Dataset content:
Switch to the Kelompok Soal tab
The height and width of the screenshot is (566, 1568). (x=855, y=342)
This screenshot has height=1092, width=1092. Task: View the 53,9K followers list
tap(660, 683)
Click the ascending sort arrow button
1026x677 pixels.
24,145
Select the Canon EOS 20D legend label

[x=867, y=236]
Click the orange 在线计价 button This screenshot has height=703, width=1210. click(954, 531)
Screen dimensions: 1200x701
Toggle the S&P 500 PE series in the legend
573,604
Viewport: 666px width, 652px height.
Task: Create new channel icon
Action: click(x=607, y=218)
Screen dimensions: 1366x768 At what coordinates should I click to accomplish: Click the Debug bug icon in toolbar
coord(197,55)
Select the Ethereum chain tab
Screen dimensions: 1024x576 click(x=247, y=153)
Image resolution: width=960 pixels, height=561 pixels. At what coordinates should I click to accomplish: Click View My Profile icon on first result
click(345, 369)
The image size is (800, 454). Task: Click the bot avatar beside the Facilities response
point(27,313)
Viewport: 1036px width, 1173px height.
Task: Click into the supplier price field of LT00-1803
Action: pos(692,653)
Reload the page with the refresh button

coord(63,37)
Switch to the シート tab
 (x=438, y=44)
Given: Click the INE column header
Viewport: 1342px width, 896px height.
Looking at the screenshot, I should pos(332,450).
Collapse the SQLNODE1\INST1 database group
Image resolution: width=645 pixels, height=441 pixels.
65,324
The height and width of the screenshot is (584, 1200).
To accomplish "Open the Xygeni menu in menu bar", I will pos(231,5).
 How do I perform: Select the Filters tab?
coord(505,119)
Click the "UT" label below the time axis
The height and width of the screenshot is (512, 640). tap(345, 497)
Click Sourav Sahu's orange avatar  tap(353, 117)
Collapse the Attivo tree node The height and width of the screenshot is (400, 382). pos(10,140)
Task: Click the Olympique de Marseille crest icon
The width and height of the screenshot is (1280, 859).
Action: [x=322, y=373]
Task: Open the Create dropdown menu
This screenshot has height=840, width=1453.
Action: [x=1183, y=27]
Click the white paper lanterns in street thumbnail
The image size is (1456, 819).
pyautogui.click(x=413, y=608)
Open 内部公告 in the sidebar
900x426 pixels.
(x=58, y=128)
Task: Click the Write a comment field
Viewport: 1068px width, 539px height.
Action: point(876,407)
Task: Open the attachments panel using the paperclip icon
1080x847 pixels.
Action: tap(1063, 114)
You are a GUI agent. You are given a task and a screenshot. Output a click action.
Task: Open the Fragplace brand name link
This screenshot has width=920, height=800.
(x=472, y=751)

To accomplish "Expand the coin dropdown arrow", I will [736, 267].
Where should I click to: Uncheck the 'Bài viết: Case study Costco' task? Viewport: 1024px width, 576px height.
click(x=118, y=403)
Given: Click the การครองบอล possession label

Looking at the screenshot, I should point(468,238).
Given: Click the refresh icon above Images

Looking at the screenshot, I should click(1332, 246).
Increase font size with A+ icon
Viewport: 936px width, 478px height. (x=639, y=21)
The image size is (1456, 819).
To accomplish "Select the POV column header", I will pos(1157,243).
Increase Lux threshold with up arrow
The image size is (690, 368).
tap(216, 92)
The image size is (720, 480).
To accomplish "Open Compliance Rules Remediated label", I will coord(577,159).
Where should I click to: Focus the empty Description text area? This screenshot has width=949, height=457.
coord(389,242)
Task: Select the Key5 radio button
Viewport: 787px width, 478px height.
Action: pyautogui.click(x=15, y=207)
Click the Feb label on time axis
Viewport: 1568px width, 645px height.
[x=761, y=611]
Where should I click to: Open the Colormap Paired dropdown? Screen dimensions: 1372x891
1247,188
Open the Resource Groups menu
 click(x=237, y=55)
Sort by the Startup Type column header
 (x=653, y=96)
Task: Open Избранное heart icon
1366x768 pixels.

Try it:
Using the word "Collapse" as the filter, copy each matching line from the material.

Your response:
Collapse the SQLNODE1\INST1 database group
Collapse the Attivo tree node The height and width of the screenshot is (400, 382). pos(10,140)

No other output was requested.